A solar power array needs one very large, very obvious thing to operate: the sun. Since they cloak the rays of the sun, clouds are the enemies of of large scale solar systems, thieving efficiency, and causing surges, fluctuations, and headaches for both the power grid and the utility operator.
Now those pesky clouds may have met their match due to a recent study conducted by the U.S. Department of Energy’s (DOE) National Renewable Energy Laboratory (NREL). The (NREL) has produced a massive data set showing what happens, second-by-second, when clouds pass over a solar power installation.

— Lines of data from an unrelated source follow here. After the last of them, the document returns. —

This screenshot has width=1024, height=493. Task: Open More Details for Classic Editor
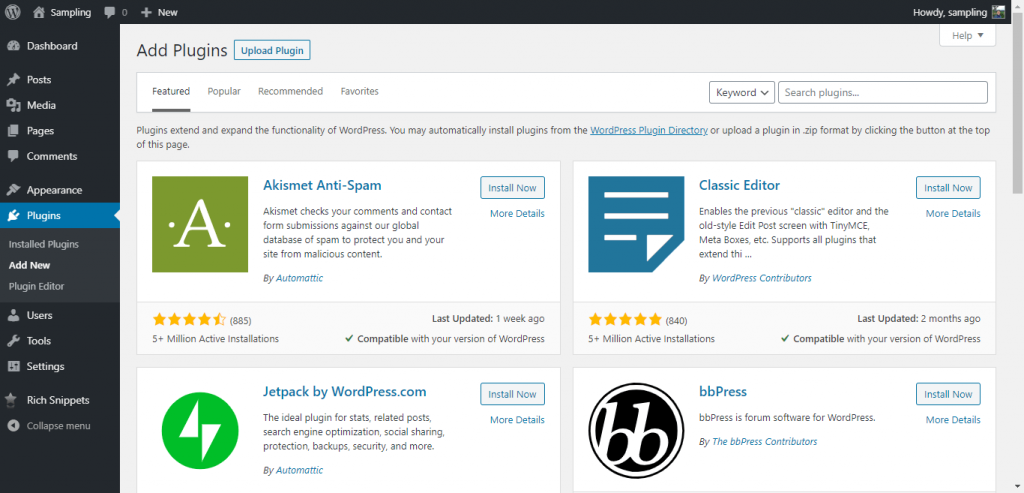(x=952, y=214)
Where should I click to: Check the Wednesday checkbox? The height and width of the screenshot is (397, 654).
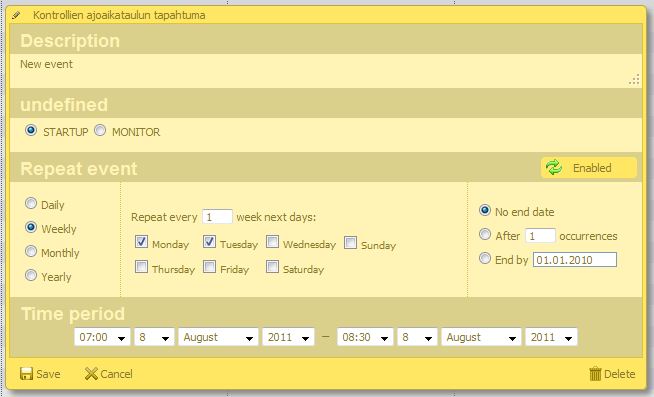(x=272, y=242)
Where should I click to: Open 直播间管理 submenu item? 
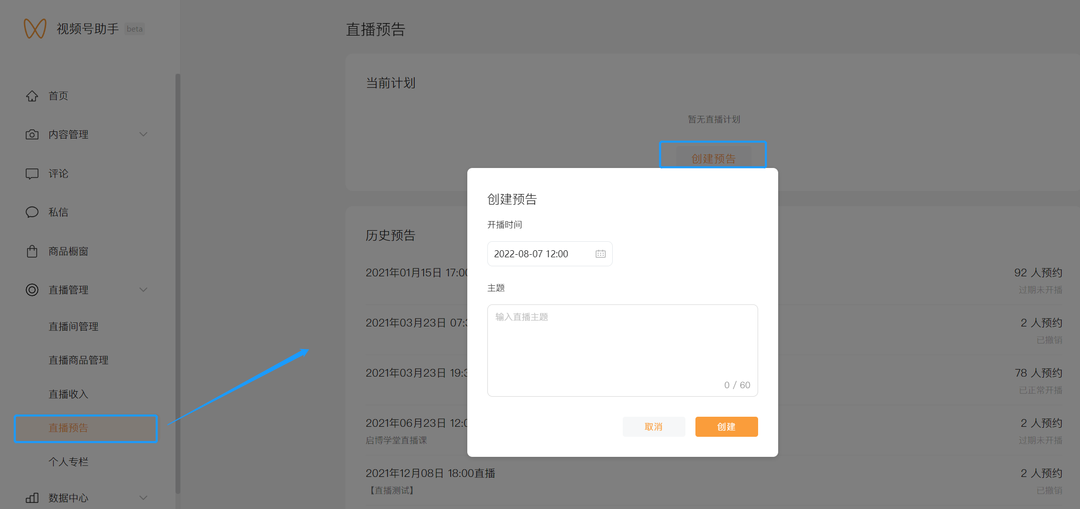coord(73,327)
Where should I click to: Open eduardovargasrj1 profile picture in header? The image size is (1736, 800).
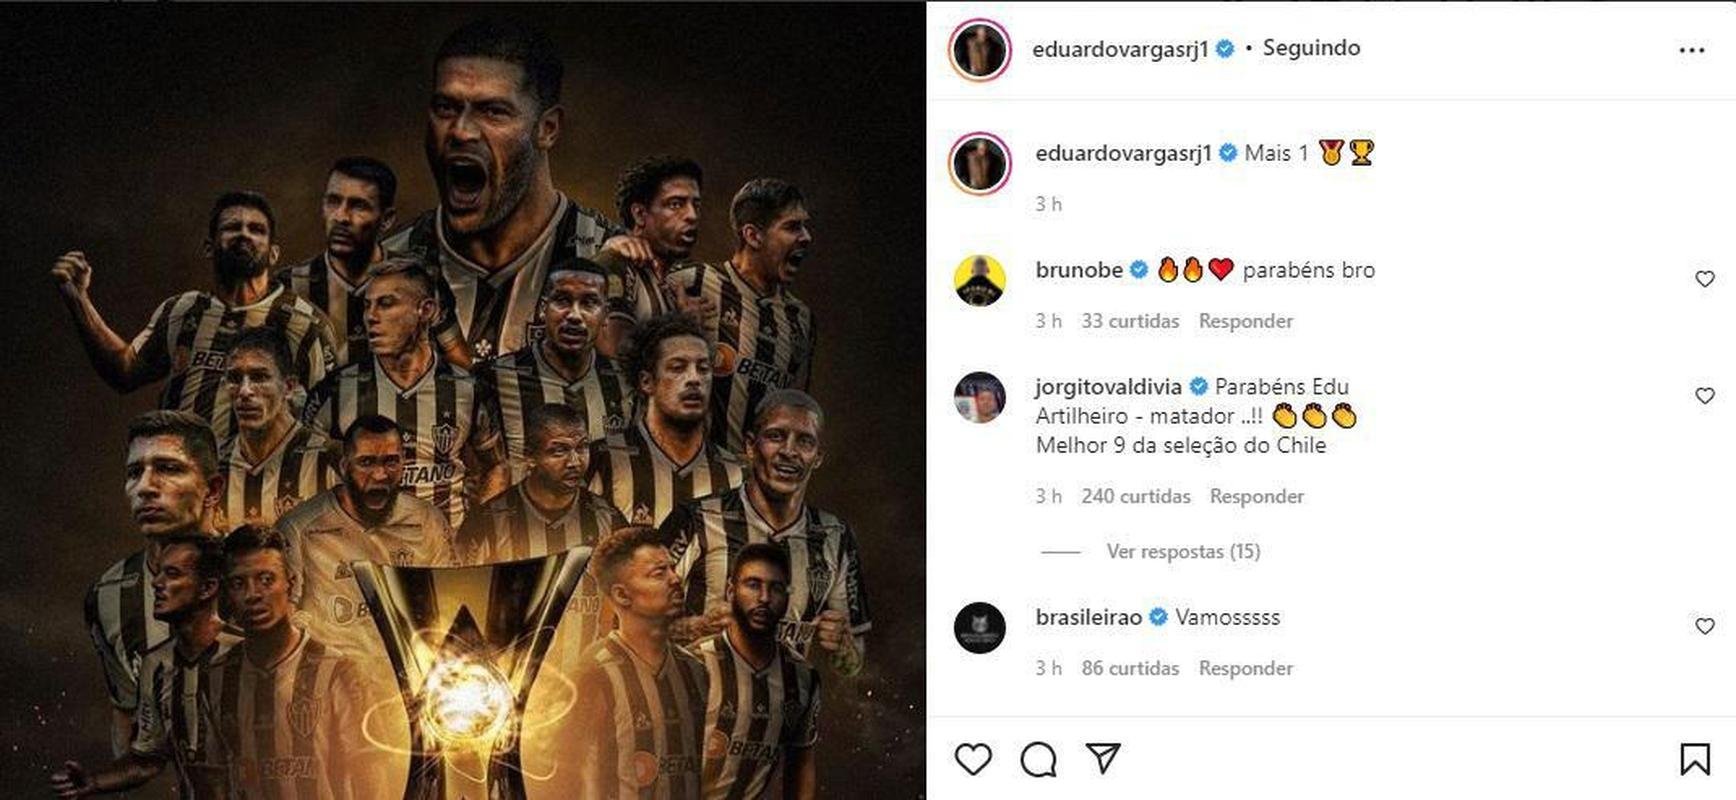980,49
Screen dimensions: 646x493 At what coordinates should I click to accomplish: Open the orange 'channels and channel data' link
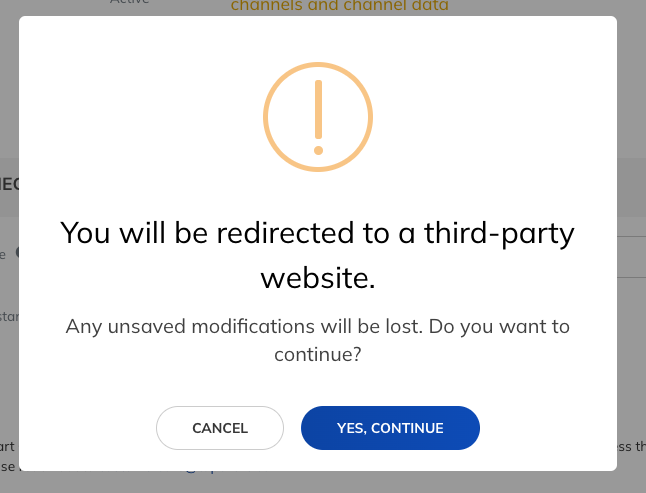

The study utilized 17 measurement stations near Hawaii’s Honolulu International Airport on the island of Oahu and collected data at one-second intervals over the course of an entire year. The collected data “allows us to set up a solar-monitoring network that simulates exactly how clouds would impact a large photovoltaic (PV) system,” said NREL Senior Scientist David Renne. “The time-synch data are unique. All 17 stations make a one-second measurement at exactly the same time. This allows the array to “see” clouds moving through and simulates how a PV system might behave.”
By understanding the characteristics of cloud shadows that pass across a large PV system, utility officials can devise strategies to better manage those fluctuations so the grid isn’t adversely impacted. The data set is of great interest to utilities, developers of large-scale PV systems, forecasters, system operators, laboratories and universities.